Filter these records by the string "will", copying each line that holds it.
################
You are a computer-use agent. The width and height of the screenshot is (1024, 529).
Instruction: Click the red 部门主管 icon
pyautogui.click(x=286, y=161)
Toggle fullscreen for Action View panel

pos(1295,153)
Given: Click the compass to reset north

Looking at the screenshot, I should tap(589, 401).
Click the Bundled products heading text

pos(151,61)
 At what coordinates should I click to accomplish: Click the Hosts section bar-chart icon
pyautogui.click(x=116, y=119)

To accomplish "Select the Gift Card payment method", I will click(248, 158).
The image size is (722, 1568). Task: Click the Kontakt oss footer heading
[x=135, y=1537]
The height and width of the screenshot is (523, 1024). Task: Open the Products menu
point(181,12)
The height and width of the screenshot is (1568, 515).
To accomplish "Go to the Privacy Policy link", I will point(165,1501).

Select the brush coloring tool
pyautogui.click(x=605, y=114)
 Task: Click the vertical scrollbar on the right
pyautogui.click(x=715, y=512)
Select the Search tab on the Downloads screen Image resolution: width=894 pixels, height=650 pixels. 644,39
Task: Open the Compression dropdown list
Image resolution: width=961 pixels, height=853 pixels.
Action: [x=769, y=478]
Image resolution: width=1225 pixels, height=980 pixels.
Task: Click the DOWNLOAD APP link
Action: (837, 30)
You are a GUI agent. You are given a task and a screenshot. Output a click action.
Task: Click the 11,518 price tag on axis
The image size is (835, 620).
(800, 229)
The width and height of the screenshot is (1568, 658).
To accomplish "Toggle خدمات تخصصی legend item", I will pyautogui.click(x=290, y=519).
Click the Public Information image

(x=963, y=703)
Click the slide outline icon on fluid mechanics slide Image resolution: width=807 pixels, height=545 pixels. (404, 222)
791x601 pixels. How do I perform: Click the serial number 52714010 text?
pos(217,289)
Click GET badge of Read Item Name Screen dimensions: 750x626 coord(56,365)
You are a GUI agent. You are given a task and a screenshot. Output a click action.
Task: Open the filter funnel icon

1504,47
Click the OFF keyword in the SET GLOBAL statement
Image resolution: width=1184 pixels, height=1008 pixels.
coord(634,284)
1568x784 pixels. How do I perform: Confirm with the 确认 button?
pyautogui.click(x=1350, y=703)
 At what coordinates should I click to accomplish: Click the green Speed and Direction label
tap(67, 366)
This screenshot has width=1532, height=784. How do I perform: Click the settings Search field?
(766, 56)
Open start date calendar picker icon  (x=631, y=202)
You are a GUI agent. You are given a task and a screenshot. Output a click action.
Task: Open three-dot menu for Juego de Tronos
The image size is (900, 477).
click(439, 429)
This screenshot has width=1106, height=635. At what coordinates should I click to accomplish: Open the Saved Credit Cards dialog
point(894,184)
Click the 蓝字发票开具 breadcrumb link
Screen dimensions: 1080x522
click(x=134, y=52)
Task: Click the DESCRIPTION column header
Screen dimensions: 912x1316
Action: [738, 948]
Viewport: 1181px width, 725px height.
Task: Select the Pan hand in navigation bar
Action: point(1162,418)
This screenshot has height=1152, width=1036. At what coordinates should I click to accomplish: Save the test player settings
################
**Finished exercise:**
To accomplish "Select the Gift Card payment method", I will click(248, 158).
To accomplish "Go to the Privacy Policy link", I will point(165,1501).
To accomplish "Toggle خدمات تخصصی legend item", I will pyautogui.click(x=290, y=519).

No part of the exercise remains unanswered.